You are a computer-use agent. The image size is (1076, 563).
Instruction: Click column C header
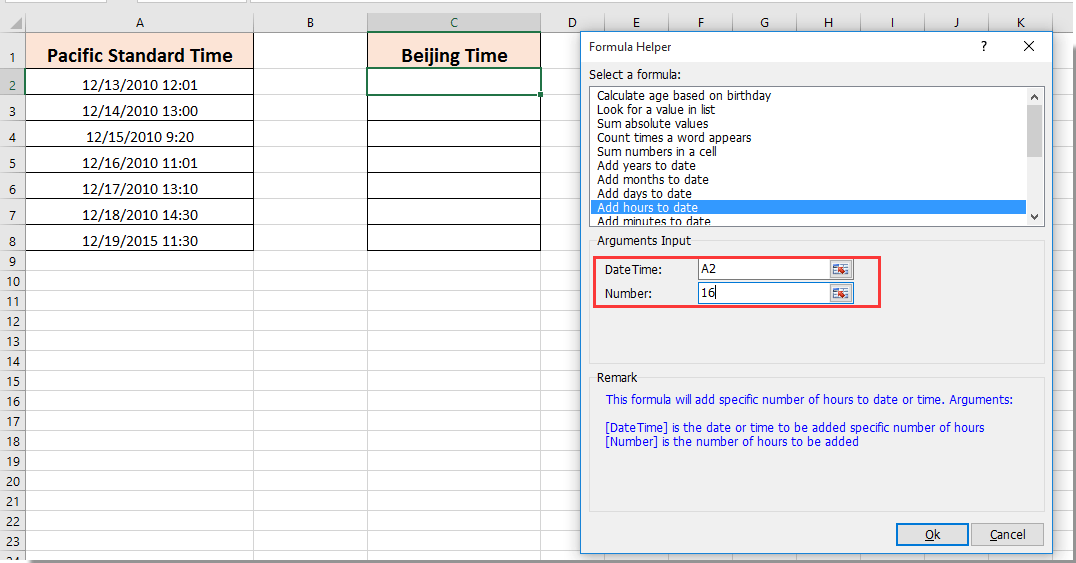click(x=454, y=22)
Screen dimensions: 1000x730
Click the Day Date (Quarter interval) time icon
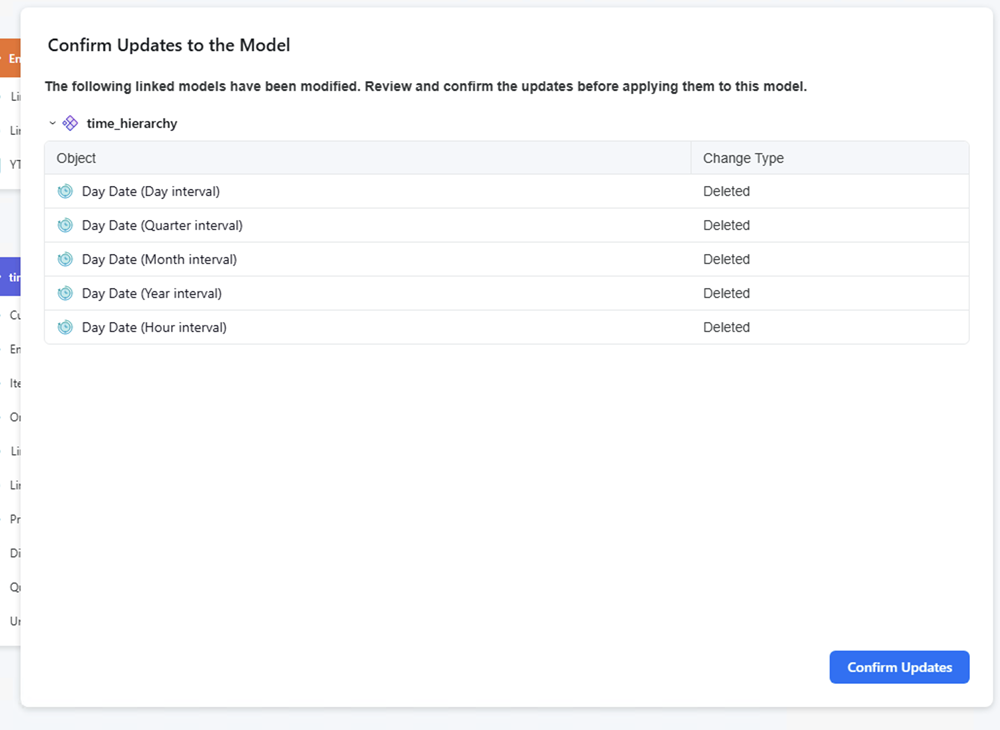coord(65,225)
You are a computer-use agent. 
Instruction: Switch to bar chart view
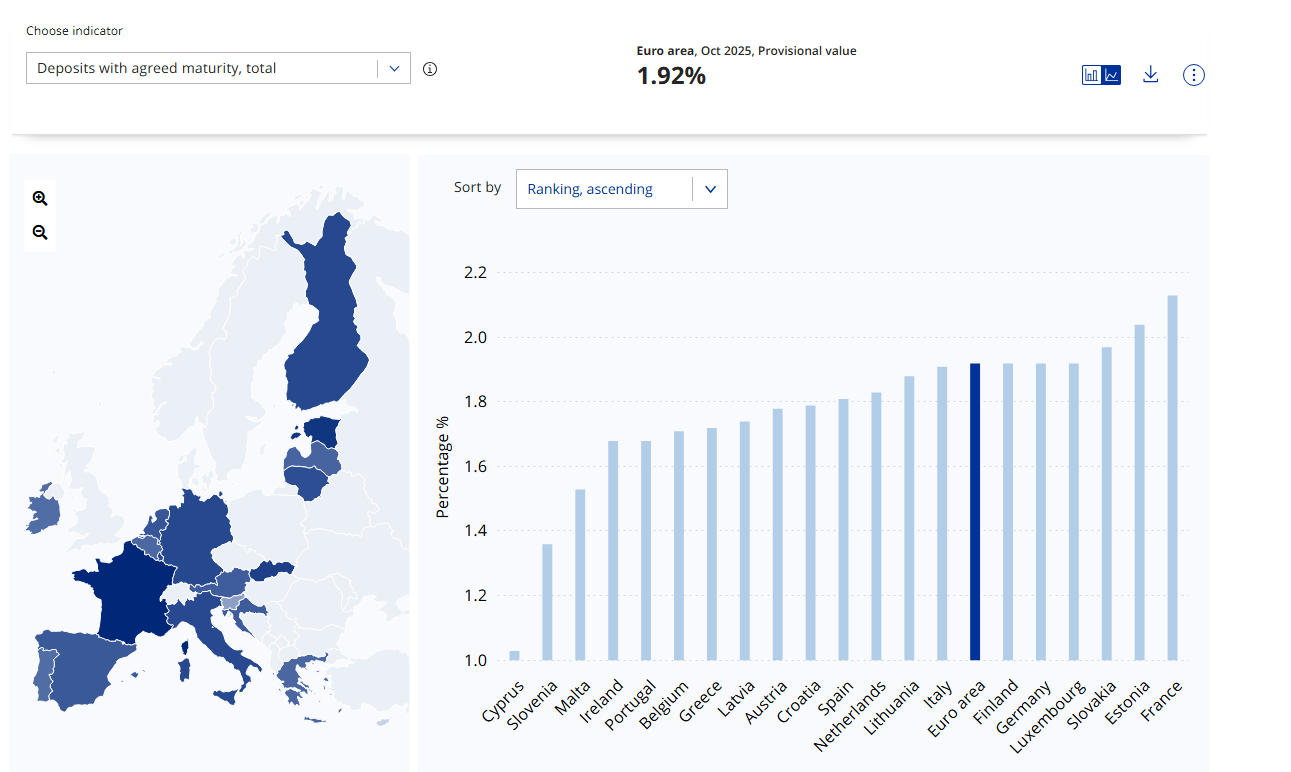[x=1092, y=75]
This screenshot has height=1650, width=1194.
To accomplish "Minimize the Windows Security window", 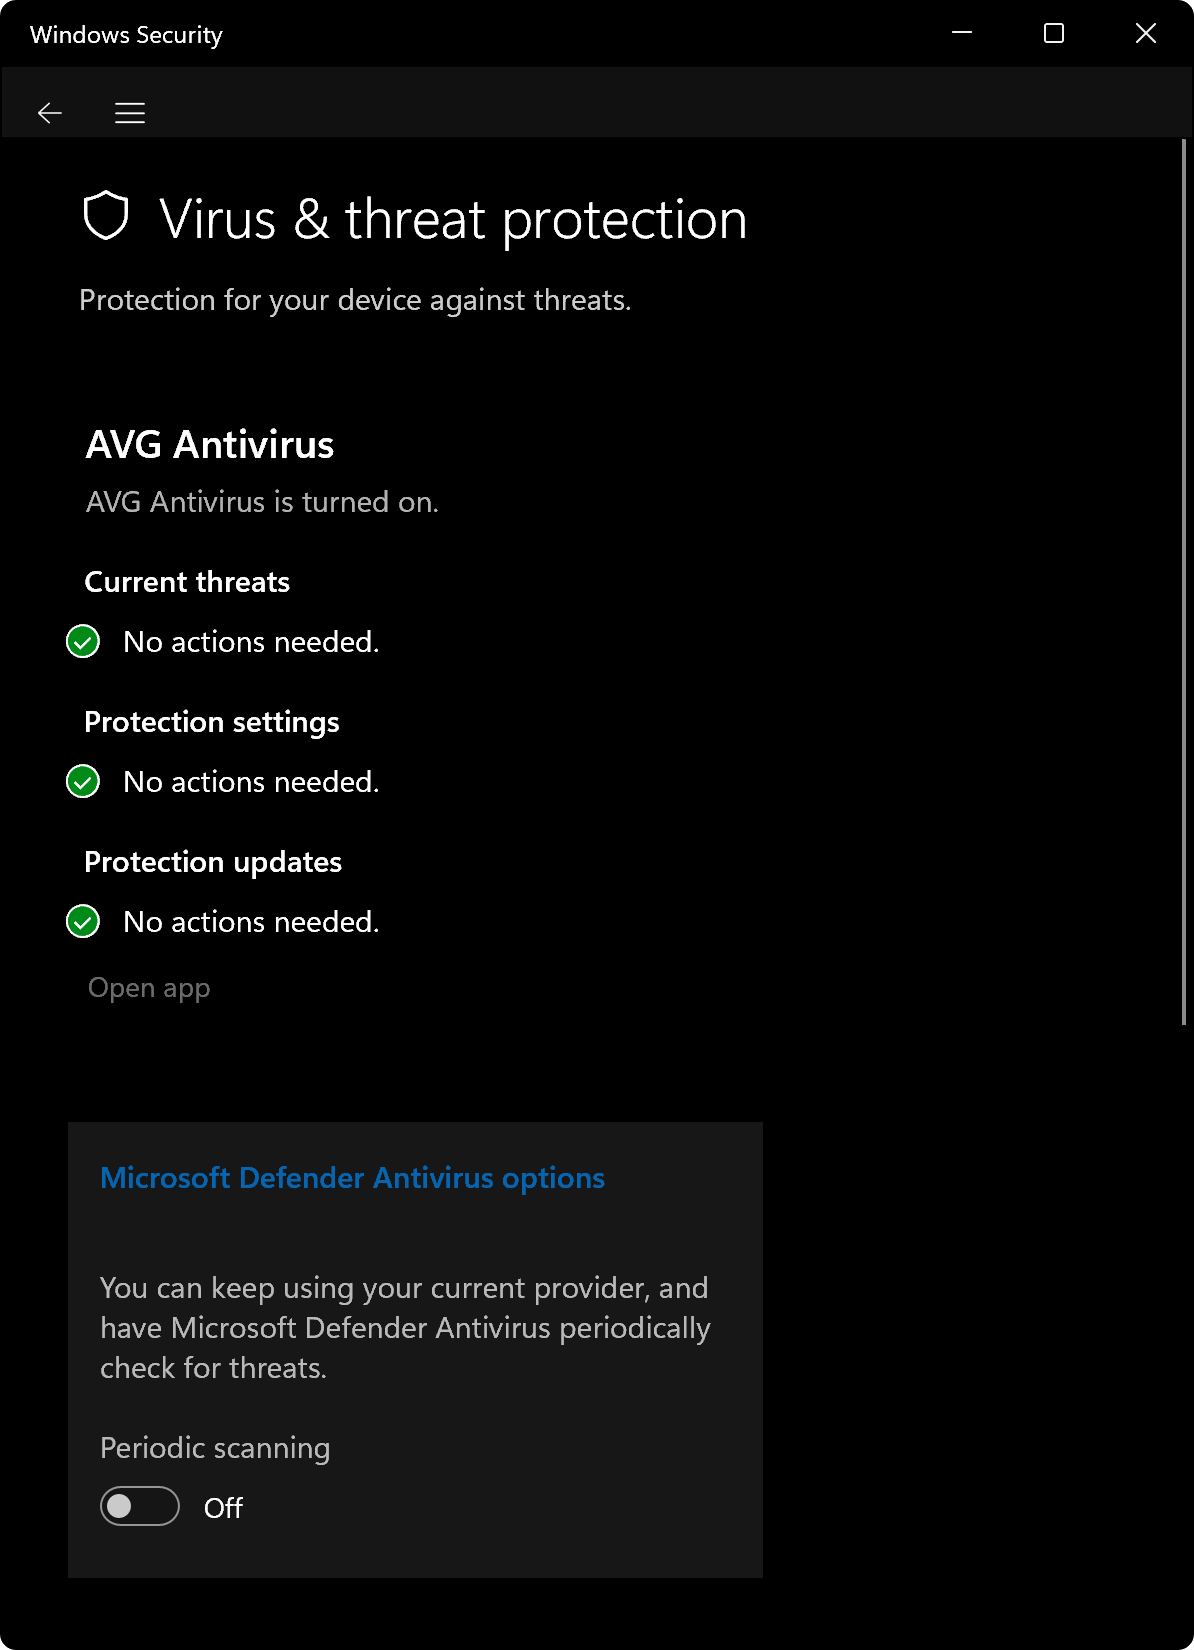I will (962, 33).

☆ ☆ ☆ ☆ ☆ ☆ ☆

* WORK REQUIRED *
Scan the material above. Return every line containing the string "computer".

* ANSWER TO THIS EXERCISE *
You are a computer-use agent. The image size is (1076, 563).
You are a computer-use agent. 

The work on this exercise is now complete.